Они сидели, глядя внутрь этой бутылки. Оранжево-красное содержимое постепенно успокаивалось, возвращалось в нормальное состояние. Через полчаса жена заговорила: «Не нужно ничего рассказывать Сиси».
Родители Го Сяоци, вернувшись домой, обсуждали, не стоит ли дать ей отдохнуть от учебы, а то одному небу известно, не обманет ли ее очередной профессор. Сяоци слушала разговор, но при этом с каменным лицом мыла посуду. Когда она терла палочки для еды, это было похоже на ритуал поклонения алтарю. Сяоци вспомнила, как учитель возил ее в храмовый комплекс Луншань. Когда он рассказывал про всякие народные обычаи, то выглядел красивым и благочестивым. Она тогда спросила, какую религию он сам исповедует. Учитель ответил: «Я верую только в тебя». Она подумала, что учитель действительно ее любит. Но кто та девочка в такси? Отскребая пальцами суповую ложку, Сяоци подумала о том, как все эти годы приходила в квартиру учителя и столько раз нажимала на кнопку лифта, что в нее въелись отпечатки пальцев. Кто та девочка в такси?
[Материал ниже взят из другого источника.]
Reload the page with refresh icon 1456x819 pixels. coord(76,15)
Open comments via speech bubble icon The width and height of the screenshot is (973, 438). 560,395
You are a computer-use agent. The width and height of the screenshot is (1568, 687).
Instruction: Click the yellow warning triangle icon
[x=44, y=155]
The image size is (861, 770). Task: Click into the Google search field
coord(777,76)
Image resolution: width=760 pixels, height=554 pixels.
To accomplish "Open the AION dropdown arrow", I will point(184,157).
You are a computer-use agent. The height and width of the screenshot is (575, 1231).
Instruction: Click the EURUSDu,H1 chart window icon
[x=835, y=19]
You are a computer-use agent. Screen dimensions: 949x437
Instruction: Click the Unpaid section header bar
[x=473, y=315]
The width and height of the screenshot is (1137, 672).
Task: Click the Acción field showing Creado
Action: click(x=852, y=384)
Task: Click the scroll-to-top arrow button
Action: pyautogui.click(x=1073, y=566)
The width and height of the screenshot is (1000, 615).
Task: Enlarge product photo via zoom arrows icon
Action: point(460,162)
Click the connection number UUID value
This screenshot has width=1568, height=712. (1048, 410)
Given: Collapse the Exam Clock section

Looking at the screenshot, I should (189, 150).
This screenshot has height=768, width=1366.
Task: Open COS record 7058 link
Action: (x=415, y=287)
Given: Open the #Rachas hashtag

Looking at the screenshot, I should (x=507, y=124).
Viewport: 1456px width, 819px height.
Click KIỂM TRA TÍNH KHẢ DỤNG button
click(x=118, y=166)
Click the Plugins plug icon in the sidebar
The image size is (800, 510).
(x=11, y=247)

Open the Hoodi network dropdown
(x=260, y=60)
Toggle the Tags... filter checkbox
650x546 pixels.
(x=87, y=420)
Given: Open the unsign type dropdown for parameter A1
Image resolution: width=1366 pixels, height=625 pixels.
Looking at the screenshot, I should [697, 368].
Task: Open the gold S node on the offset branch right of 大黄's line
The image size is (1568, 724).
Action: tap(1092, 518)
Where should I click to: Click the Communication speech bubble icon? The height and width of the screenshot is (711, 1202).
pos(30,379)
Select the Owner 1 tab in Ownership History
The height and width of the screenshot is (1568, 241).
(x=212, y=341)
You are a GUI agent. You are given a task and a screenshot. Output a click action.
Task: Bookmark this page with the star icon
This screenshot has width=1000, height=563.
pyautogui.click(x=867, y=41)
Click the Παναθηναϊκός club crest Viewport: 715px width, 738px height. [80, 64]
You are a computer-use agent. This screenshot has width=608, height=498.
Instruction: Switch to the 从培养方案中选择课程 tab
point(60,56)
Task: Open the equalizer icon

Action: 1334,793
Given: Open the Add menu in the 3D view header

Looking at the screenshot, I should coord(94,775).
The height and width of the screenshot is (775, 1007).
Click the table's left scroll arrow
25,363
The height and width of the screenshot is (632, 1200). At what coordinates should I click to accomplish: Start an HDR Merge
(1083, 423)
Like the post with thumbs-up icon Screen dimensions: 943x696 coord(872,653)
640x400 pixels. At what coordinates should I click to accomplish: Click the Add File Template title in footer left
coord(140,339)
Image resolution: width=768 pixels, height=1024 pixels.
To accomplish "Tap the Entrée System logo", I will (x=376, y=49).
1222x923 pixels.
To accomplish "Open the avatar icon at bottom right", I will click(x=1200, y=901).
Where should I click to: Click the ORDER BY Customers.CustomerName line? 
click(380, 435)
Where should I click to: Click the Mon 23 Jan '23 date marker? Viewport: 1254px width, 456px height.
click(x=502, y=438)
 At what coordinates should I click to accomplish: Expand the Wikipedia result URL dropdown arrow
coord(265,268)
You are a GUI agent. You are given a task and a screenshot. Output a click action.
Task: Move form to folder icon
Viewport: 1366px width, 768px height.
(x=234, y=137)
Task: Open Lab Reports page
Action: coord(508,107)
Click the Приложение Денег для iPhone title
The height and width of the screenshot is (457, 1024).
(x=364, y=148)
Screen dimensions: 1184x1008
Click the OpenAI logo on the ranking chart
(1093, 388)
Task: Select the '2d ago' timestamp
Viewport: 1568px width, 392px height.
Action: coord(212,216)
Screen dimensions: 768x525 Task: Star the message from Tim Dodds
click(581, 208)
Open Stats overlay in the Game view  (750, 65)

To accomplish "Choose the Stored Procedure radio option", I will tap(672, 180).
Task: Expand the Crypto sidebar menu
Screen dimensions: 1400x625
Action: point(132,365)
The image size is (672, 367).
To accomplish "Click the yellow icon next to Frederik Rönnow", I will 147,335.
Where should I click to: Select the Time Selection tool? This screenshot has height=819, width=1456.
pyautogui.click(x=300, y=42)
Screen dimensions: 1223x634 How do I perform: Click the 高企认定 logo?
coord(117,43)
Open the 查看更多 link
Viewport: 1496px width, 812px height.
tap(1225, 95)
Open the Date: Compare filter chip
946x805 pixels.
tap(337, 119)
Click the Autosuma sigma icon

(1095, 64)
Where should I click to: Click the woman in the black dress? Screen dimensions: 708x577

Она засунула руку в чашку и тут же вспомнила, как ее первый раз привезли к учителю. Цай Лян в машине сказала, что она очень нравится учителю, но, только очутившись в квартире, Сяоци поняла, что это значит. Учитель, кто же все-таки та девушка с вами в такси? Сяоци медленно побрела на второй этаж. Озабоченные взгляды родителей прилипли к ней, как жвачка. Аптечка стояла в шкафчике в коридоре. Там лежали таблетки против головной боли, против рези в животе, против сыпи. Сяоци думала, что ей все это не поможет. У нее разбито сердце. Нет никакого шаблона, чтобы склеить его обратно. Склеить сердце даже сложнее, чем собрать расплескавшуюся воду. Стук маленьких капсул, которые она выдавливала из блестящей обертки, напоминал звук, с которым она кормила золотых рыбок в огромном аквариуме в квартире учителя. Она выдавила всю упаковку, и теперь капсулы лежали миниатюрной кучкой разноцветного мусора. Когда лечишь болезнь кровосмешения, то надо и лекарства смешивать между собой. Сяоци проглотила все капсулы и улеглась на кровать. Единственным ощущением был раздувшийся живот. Слишком много выпила воды.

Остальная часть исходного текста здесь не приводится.